対面のソファに座ったレオが窓の外をちらりと見たのち、話しはじめる。
「そういえばさっきアイリス嬢とすれ違ったんだけど……」
「さっきまでここに来てたからかもな」
「あのアイリス嬢が? いったいなにをしに?」
「一緒に小さな子がいたろ。あれがベヌスで、その付き添いだ」
「なるほど。ベヌスの付き添いね……って、ベヌスゥッ!? あのミルマの長のっ?」
「ああ、そのベヌスだ」
レオが目を見開いたまま唖然としていた。
予想どおりの驚き方で大満足だ。
「これは驚いたね……でもどうして?」
「単純に100階を前にした挑戦者に興味があったらしいぜ」
「というよりアッシュ個人に興味があったみたいだけど」
食卓のほうからラピスの声が飛んできた。
若干の棘が混ざっているように感じるのは、きっと気のせいではないのだろう。
「僕も話してみたかったなぁ」
「まぁ、また会うことになるって言ってたから機会はあるだろ」
おそらく、その〝また〟とは100階に到達したときであるような気がしてならなかった。含みのある言い方や節目的にも可能性は高そうだ。
「それより狩りのことだ」
ベヌスの登場で完全に気持ちがそちらに向いてしまったが、いまはチームにとってもっとも重要な時期に差しかかっていた。

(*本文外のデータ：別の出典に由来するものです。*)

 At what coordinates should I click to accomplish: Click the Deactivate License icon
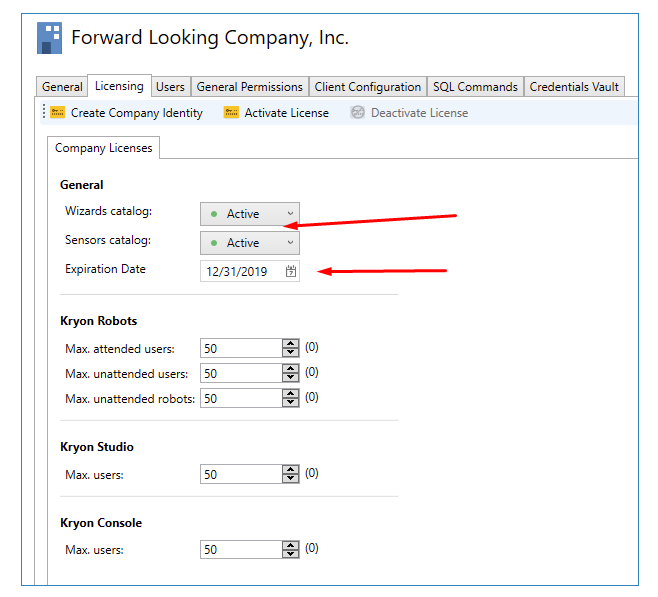[358, 113]
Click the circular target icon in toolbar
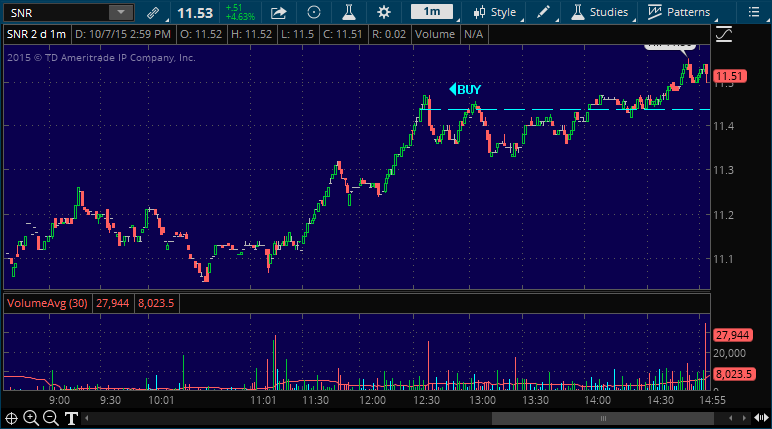Screen dimensions: 772x429 [x=314, y=13]
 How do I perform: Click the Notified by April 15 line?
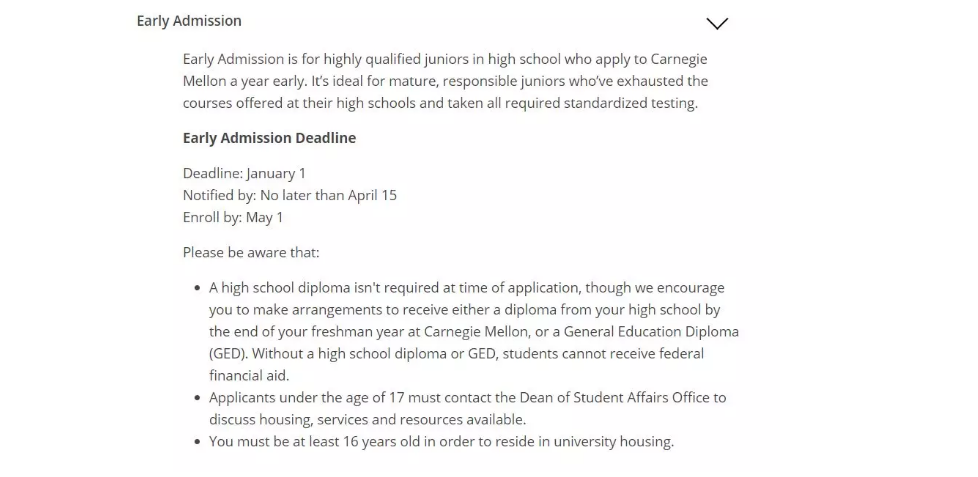[289, 195]
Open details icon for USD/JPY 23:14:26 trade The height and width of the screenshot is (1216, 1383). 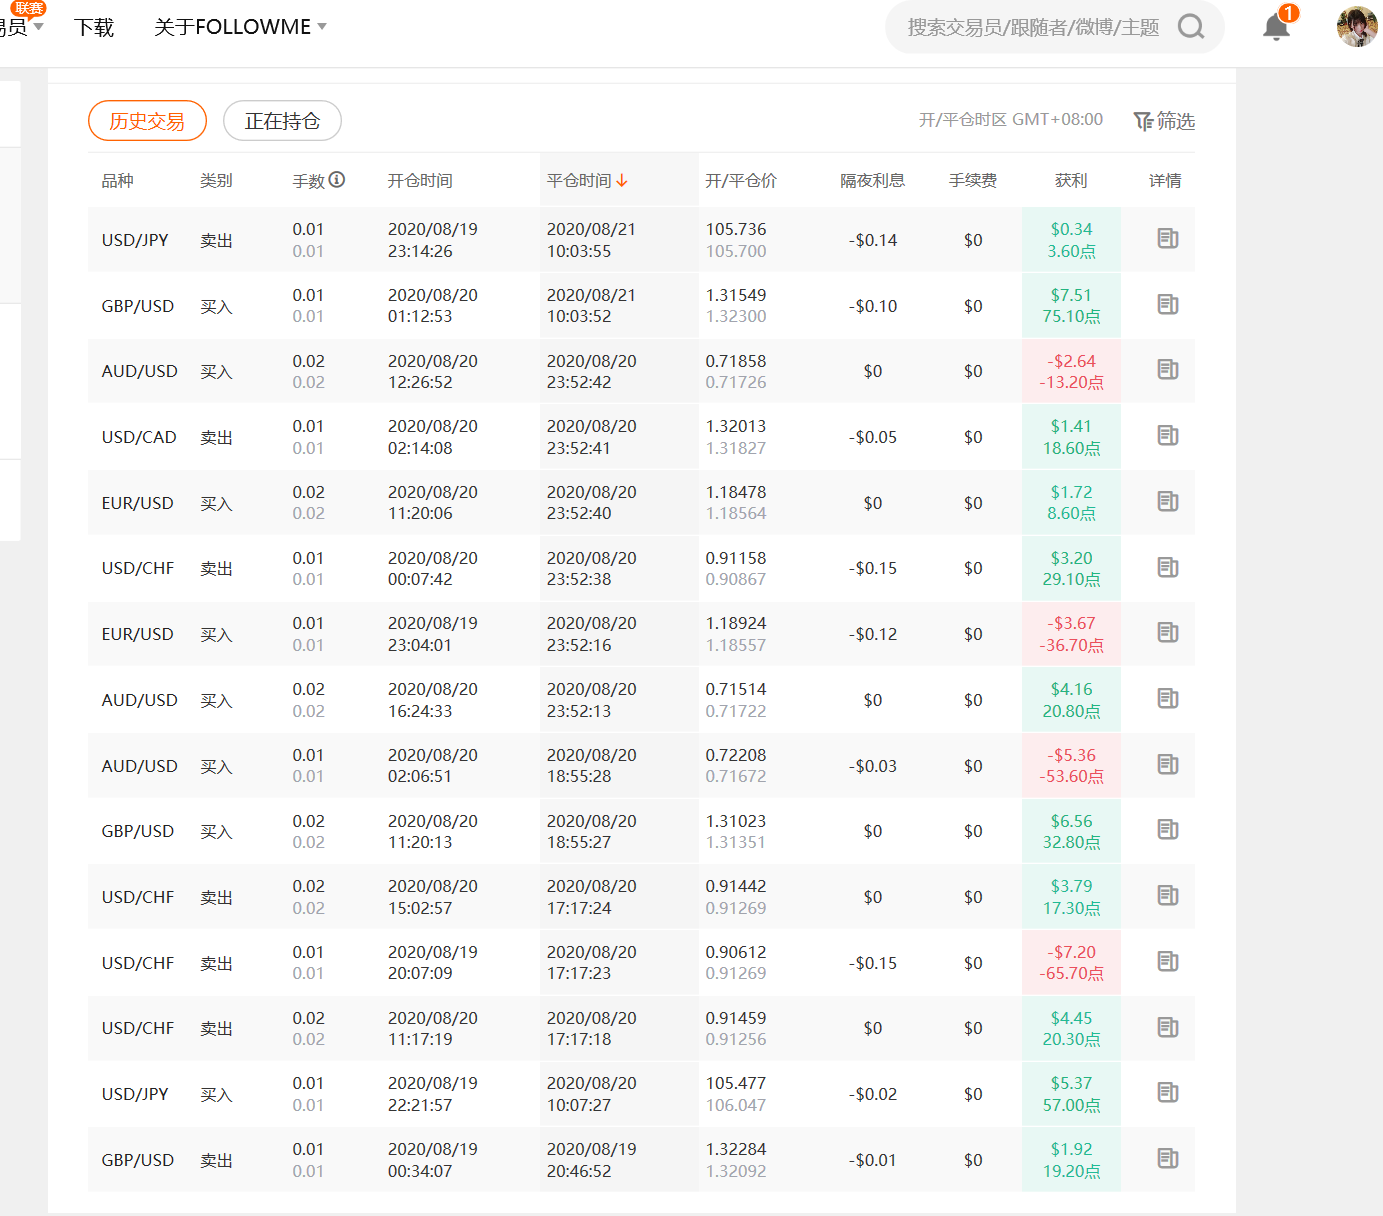pyautogui.click(x=1167, y=239)
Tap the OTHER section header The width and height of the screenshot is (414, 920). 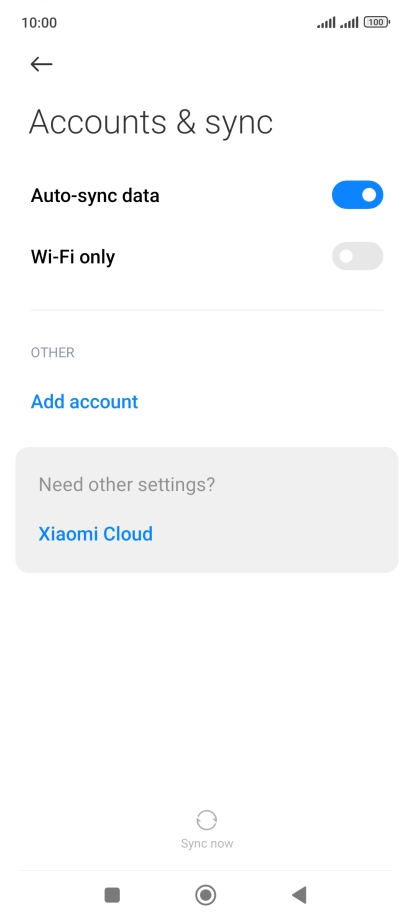point(53,353)
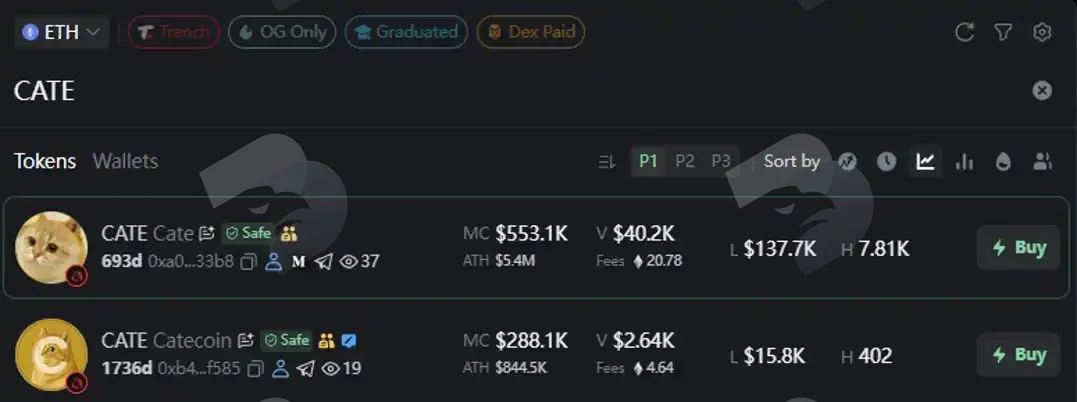Select the P2 preset tab
1077x402 pixels.
click(x=685, y=161)
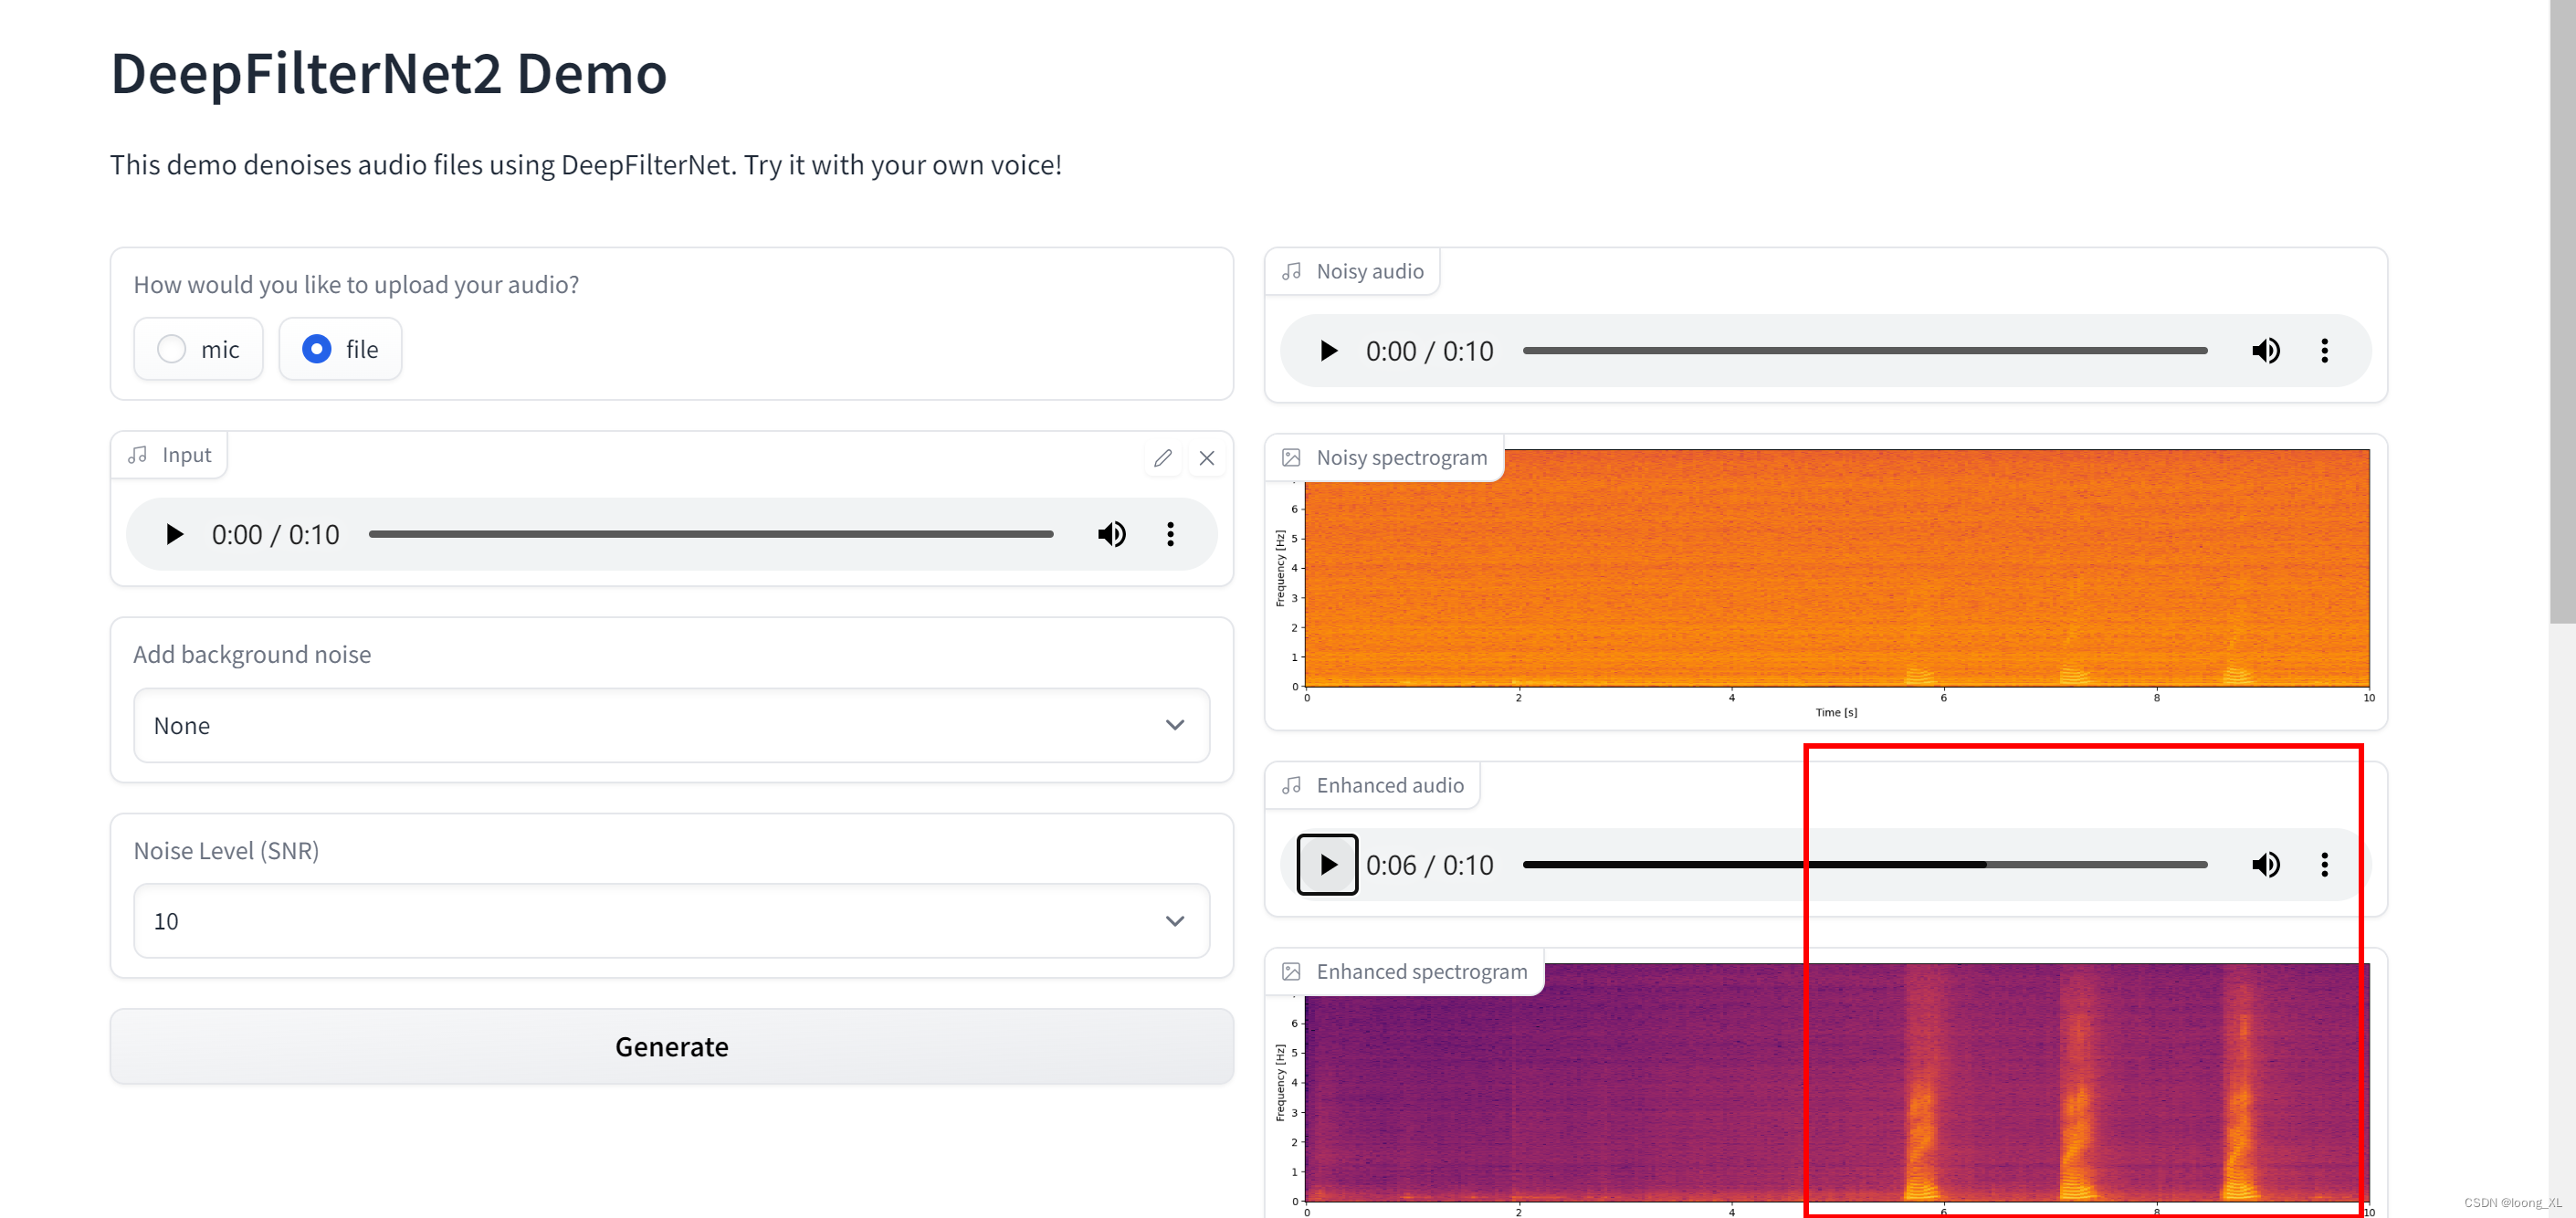Open more options menu on Enhanced audio player

[2325, 864]
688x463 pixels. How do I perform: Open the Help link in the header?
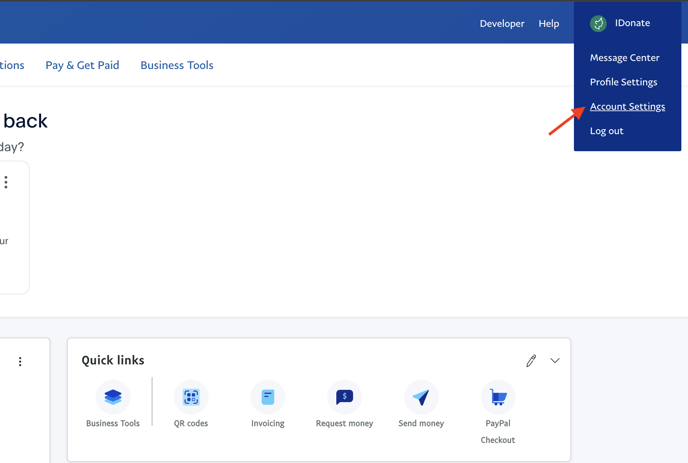[x=549, y=23]
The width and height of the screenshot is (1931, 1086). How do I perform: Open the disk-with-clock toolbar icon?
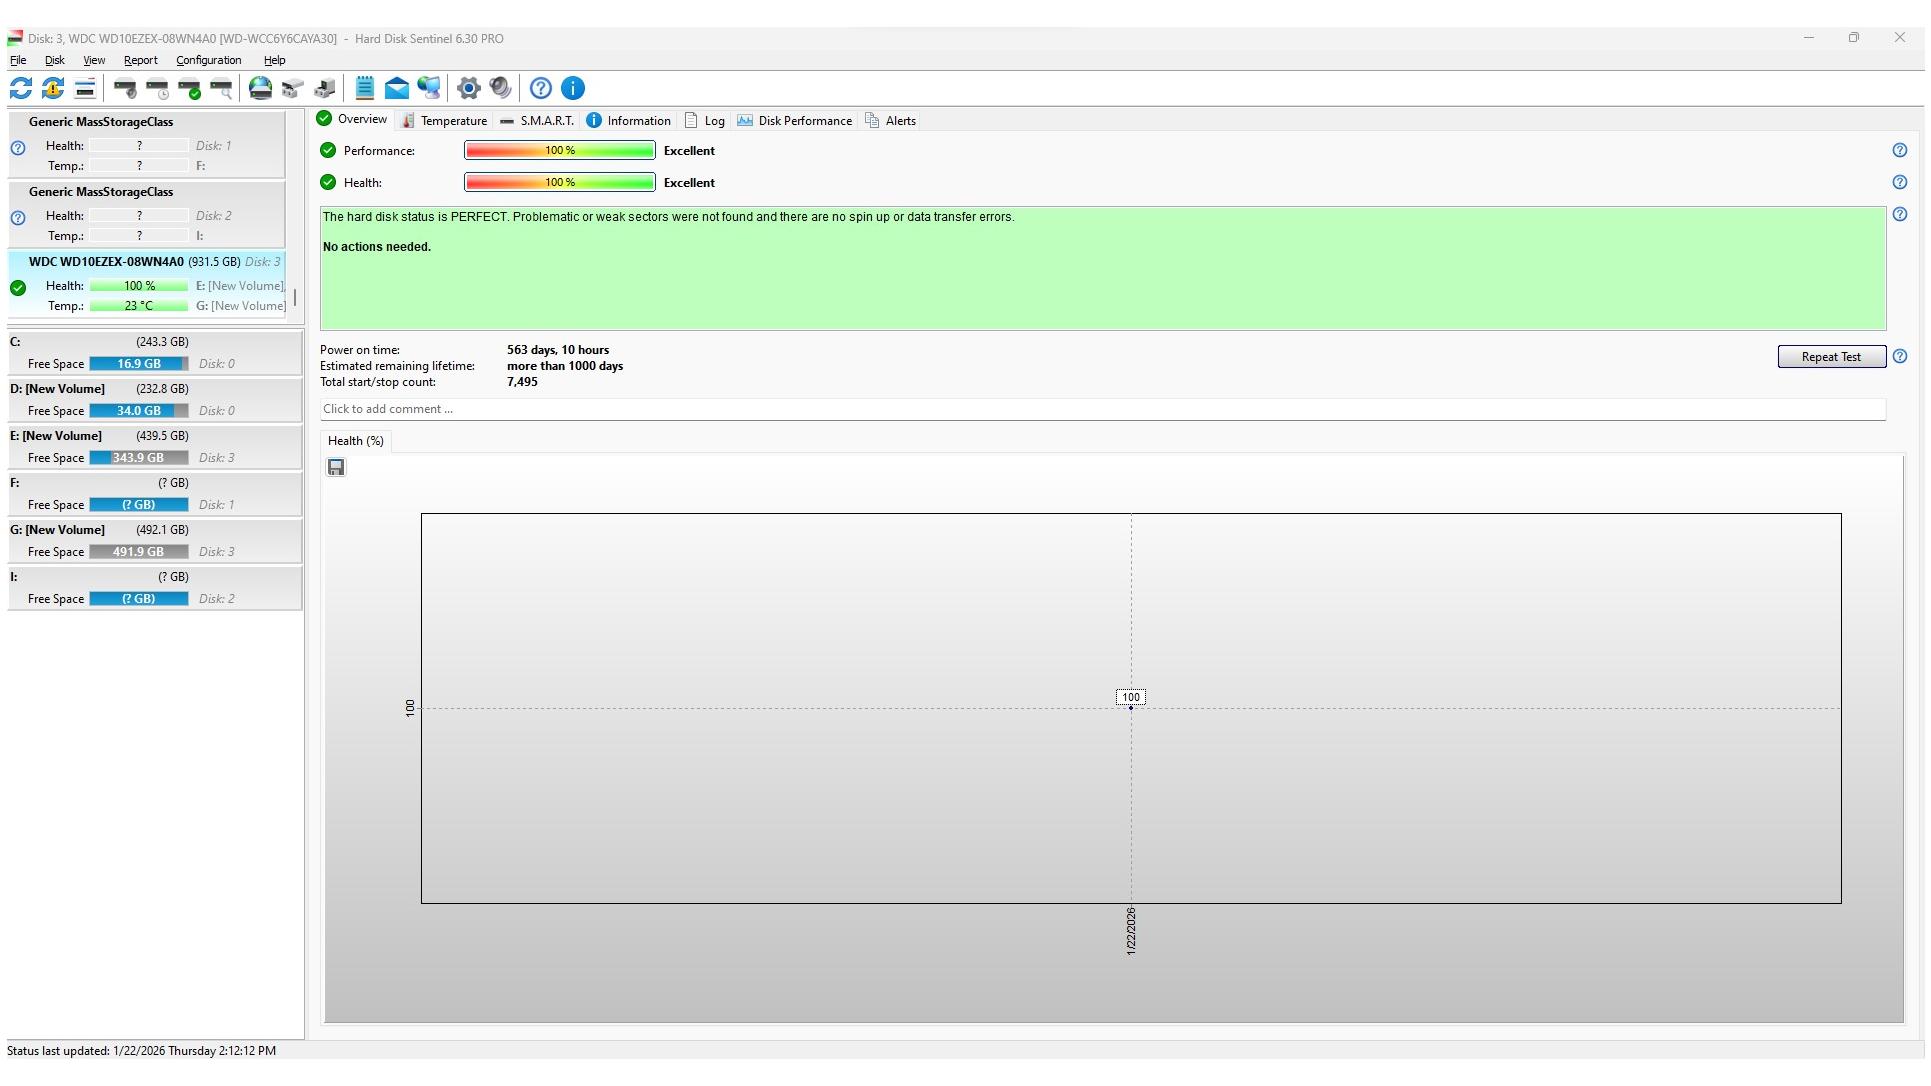[x=157, y=88]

アッシュは高揚する気持ちを抑えきれず、わずかに前のめりになった。両手にぐっと拳を作りながら、勝ち気な笑みを浮かべる。
ゼロ・マキーナ討伐から約1ヶ月。
着々と塔を昇りつづけ、ついにすべての塔で99階に到達。赤の塔にいたっては塔内最後の転移門前を残すのみ、というところまで来ていた。